> **Instruction**: Pick out every line in the rows below that contains the string "screenshot", matching case exactly.
* begin Data listing *
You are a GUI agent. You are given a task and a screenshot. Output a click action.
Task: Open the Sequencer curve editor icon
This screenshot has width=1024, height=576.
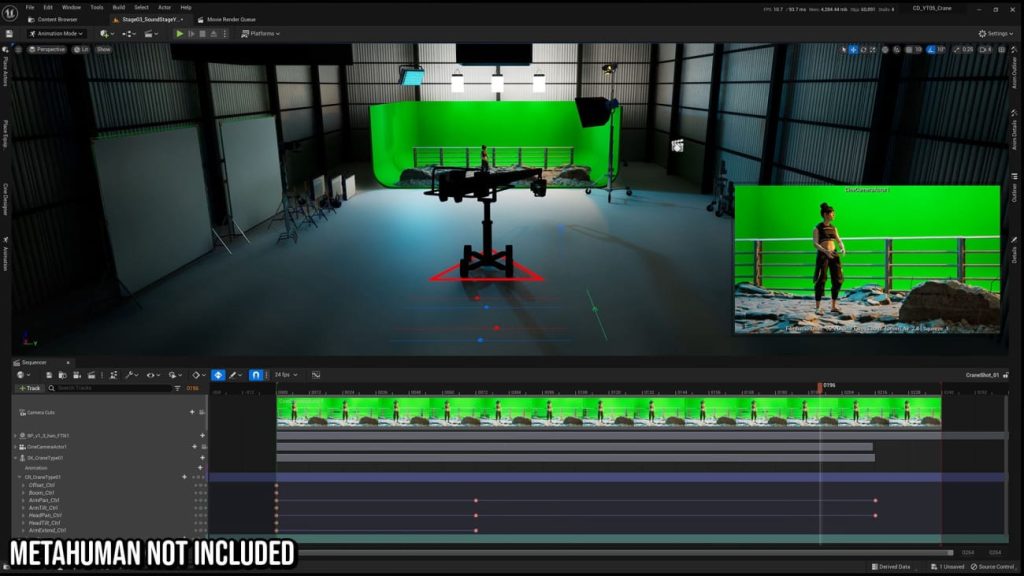315,375
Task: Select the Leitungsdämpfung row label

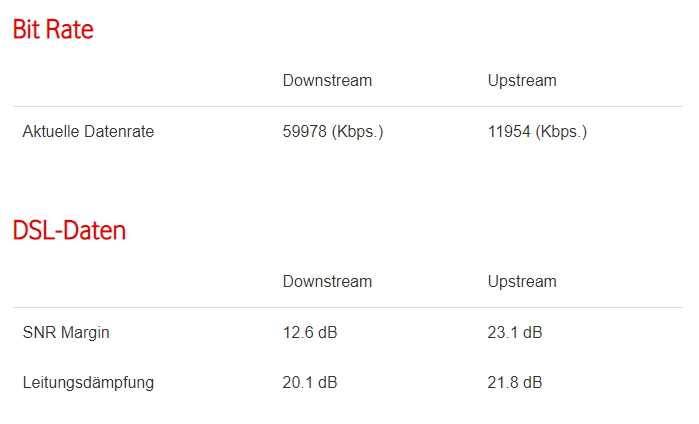Action: pyautogui.click(x=88, y=382)
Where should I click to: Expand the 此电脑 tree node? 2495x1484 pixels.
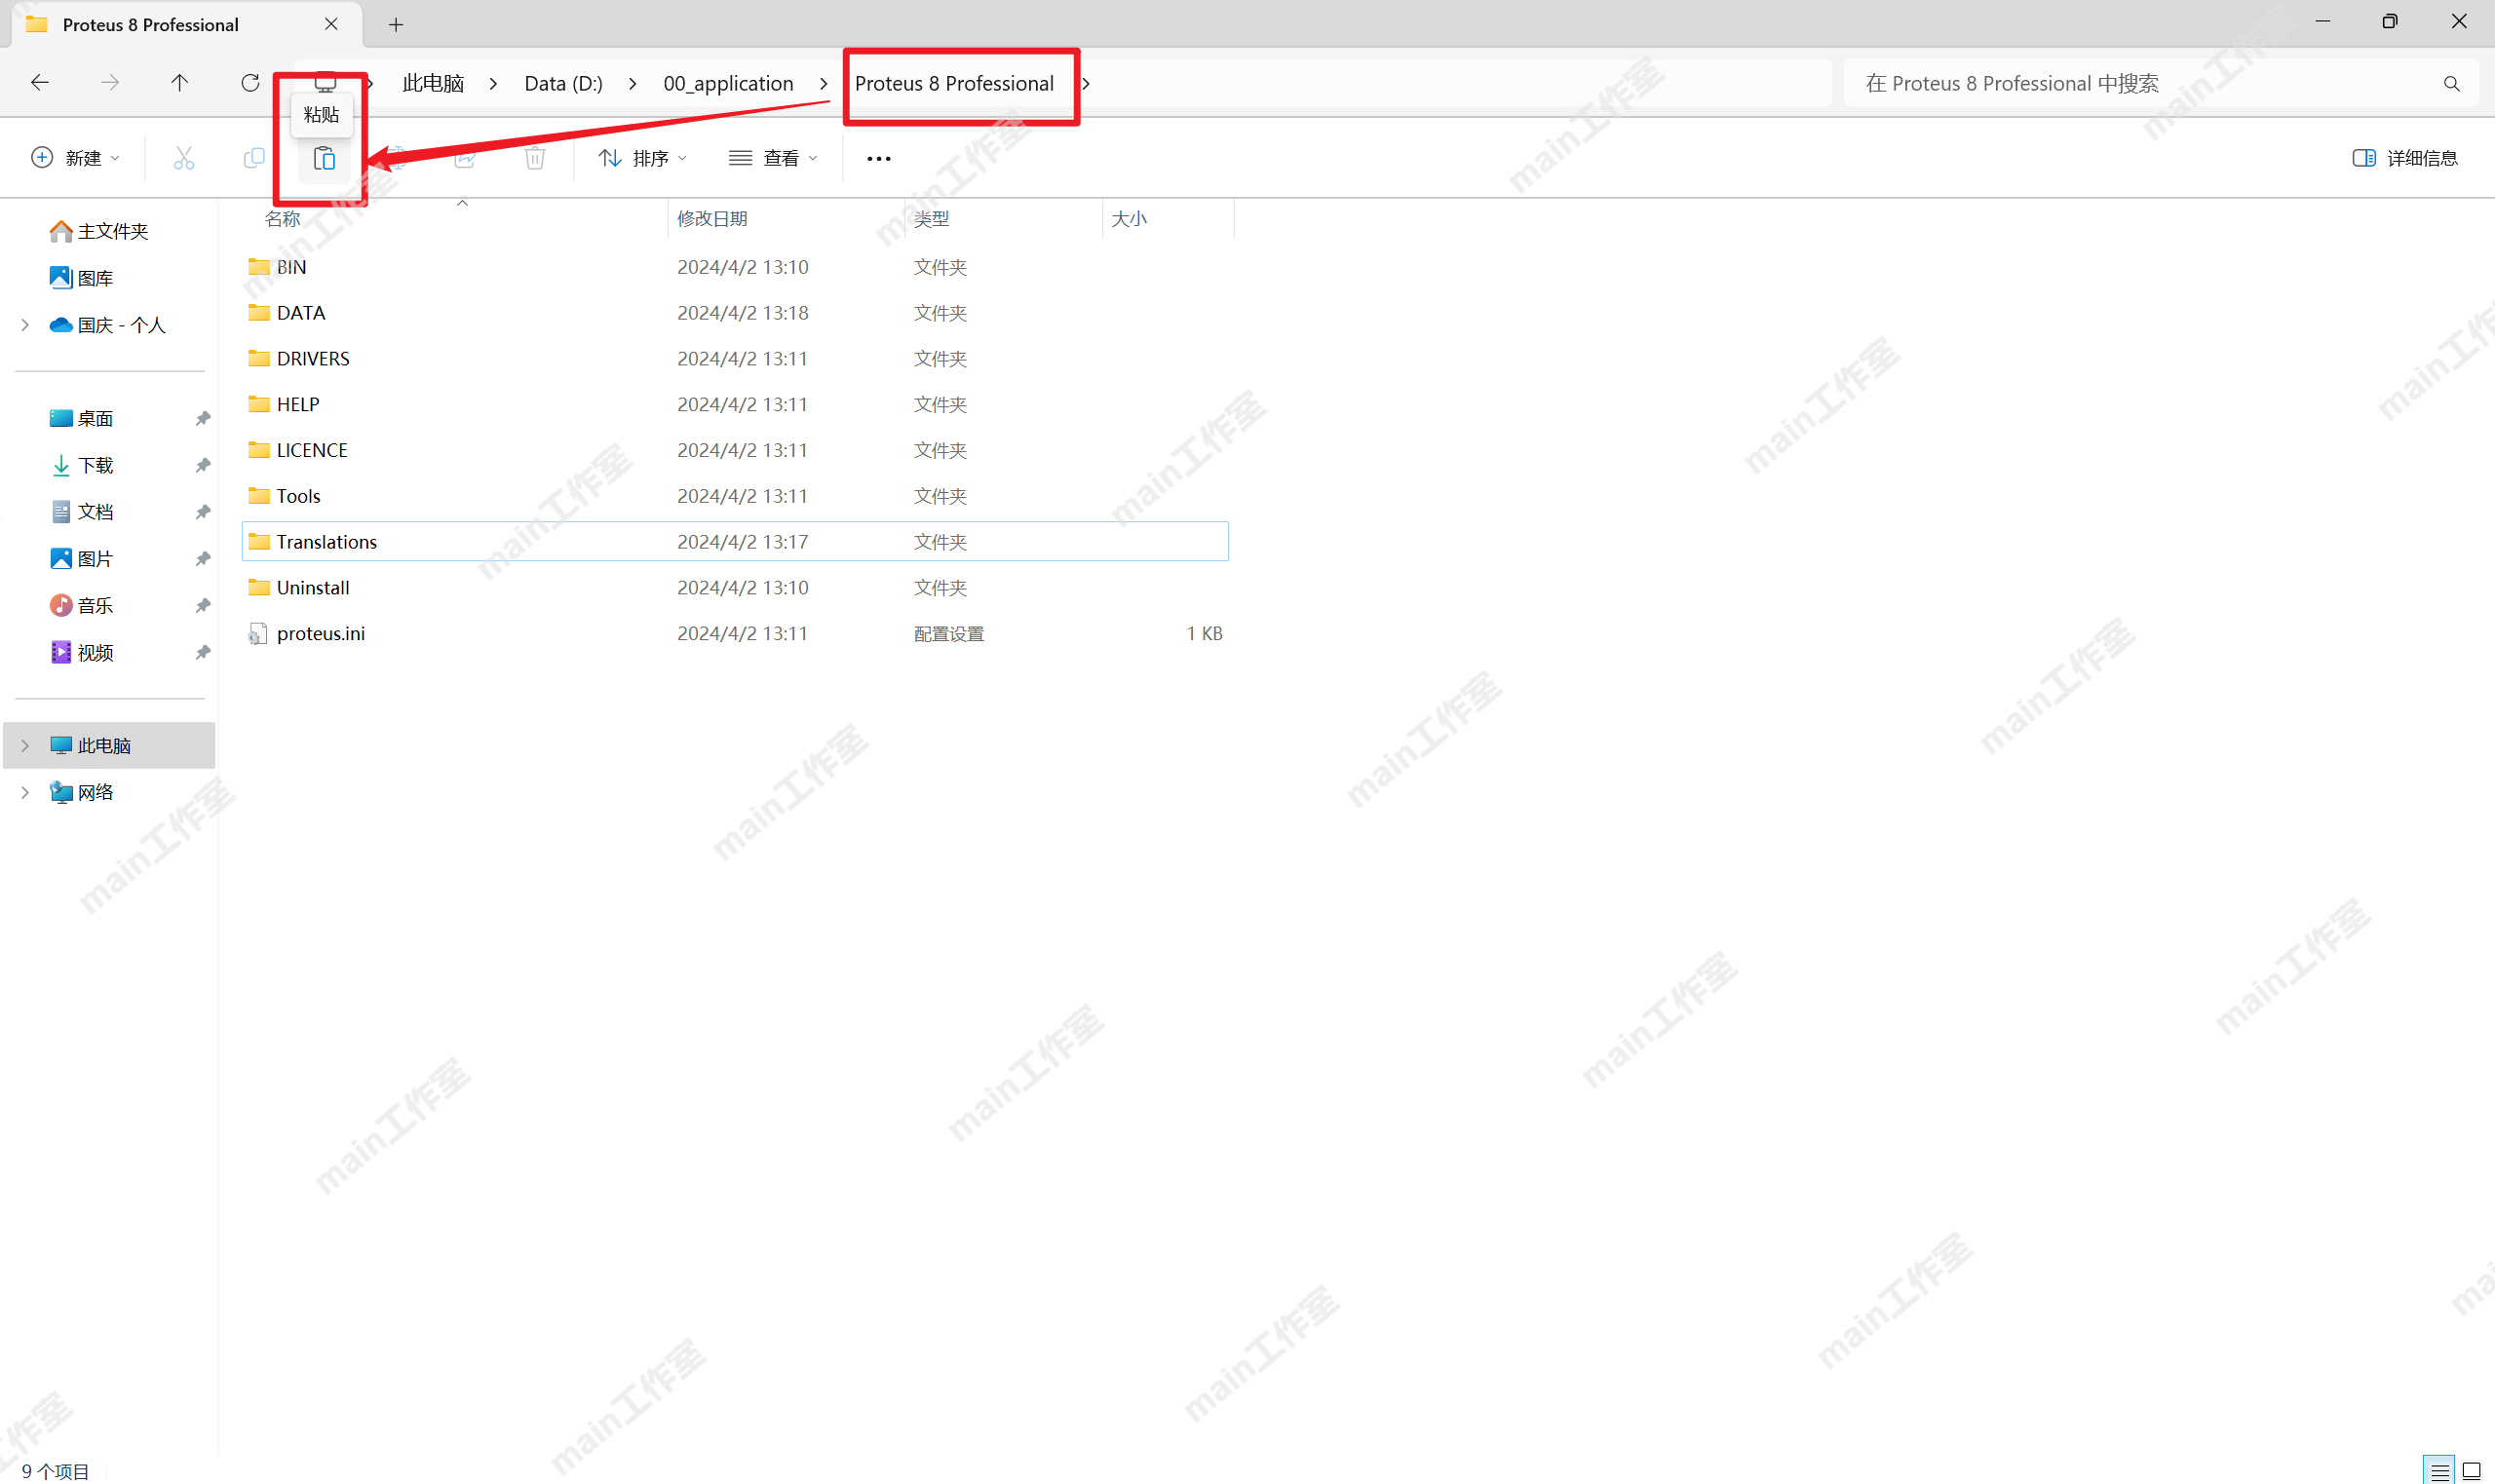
* end Data listing *
> **Task result**:
You are a GUI agent. You are given a task and a screenshot. Output a click action.
This screenshot has width=1024, height=576.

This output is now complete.